Output must match the data below exactly from its first line through the line that contains "[Instagram] (653, 2488)", with no other line.

Exercise data START

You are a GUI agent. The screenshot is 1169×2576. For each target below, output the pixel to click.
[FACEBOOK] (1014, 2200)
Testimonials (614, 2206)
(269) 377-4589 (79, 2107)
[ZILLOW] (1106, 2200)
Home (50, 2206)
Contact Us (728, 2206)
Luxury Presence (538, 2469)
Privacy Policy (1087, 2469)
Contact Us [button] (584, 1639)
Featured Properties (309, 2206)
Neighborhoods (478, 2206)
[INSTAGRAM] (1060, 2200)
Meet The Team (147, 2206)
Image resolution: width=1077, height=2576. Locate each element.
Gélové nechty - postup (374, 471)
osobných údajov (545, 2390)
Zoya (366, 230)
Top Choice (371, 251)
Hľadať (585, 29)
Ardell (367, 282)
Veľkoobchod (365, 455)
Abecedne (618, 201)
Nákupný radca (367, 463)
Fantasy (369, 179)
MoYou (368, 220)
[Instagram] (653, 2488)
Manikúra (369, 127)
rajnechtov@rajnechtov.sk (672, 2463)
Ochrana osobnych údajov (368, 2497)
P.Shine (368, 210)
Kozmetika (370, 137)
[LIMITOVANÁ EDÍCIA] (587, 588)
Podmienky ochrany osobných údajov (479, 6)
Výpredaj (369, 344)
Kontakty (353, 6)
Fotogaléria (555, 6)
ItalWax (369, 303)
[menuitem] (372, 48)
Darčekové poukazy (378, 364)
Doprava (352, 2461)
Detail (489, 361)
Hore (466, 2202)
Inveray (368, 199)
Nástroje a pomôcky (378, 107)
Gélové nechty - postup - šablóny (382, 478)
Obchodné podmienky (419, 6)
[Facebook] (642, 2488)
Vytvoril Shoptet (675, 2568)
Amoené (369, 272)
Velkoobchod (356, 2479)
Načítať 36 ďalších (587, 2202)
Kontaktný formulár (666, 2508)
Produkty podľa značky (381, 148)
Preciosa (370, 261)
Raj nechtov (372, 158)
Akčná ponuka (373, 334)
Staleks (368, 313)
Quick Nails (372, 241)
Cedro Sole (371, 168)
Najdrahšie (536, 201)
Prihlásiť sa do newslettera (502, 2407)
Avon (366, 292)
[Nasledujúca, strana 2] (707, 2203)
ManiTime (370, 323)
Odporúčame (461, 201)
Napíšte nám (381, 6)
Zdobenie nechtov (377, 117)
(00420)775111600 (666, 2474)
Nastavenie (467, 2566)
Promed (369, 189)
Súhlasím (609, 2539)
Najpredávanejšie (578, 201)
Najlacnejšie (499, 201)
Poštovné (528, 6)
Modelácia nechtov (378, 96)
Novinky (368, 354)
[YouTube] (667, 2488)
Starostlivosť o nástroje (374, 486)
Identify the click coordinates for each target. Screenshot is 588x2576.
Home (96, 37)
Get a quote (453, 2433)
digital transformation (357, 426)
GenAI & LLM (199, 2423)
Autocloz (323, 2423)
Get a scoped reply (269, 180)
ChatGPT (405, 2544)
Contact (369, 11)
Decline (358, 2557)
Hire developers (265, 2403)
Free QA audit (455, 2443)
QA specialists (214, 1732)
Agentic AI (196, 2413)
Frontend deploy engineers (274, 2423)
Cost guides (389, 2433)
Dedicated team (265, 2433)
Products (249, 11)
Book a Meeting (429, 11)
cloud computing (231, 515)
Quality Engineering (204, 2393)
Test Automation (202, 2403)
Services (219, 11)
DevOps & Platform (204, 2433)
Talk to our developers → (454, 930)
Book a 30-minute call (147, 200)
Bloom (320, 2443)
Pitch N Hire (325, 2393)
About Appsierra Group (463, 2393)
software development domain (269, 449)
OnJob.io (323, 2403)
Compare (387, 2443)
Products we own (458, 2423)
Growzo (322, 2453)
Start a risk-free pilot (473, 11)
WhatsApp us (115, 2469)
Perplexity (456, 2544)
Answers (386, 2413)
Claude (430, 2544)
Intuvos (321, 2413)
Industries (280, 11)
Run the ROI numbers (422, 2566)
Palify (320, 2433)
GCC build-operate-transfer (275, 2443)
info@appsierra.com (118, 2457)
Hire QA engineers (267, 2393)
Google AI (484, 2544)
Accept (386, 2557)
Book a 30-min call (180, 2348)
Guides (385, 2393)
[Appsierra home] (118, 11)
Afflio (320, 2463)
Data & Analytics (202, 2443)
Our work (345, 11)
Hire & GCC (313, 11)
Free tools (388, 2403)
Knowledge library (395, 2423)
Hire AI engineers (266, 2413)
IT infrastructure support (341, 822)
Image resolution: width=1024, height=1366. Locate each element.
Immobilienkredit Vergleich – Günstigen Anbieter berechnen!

Exercise data END

• **Task answer**:
You are a GUI agent. The screenshot is 1169×2576. For each target below, output the pixel to click.
[FACEBOOK] (1014, 2200)
Testimonials (614, 2206)
(269) 377-4589 (79, 2107)
[ZILLOW] (1106, 2200)
Home (50, 2206)
Contact Us (728, 2206)
Luxury Presence (538, 2469)
Privacy Policy (1087, 2469)
Contact Us [button] (584, 1639)
Featured Properties (309, 2206)
Neighborhoods (478, 2206)
[INSTAGRAM] (1060, 2200)
Meet The Team (147, 2206)
Image resolution: width=1077, height=2576. Locate each element.
Gélové nechty - postup (374, 471)
osobných údajov (545, 2390)
Zoya (366, 230)
Top Choice (371, 251)
Hľadať (585, 29)
Ardell (367, 282)
Veľkoobchod (365, 455)
Abecedne (618, 201)
Nákupný radca (367, 463)
Fantasy (369, 179)
MoYou (368, 220)
[Instagram] (653, 2488)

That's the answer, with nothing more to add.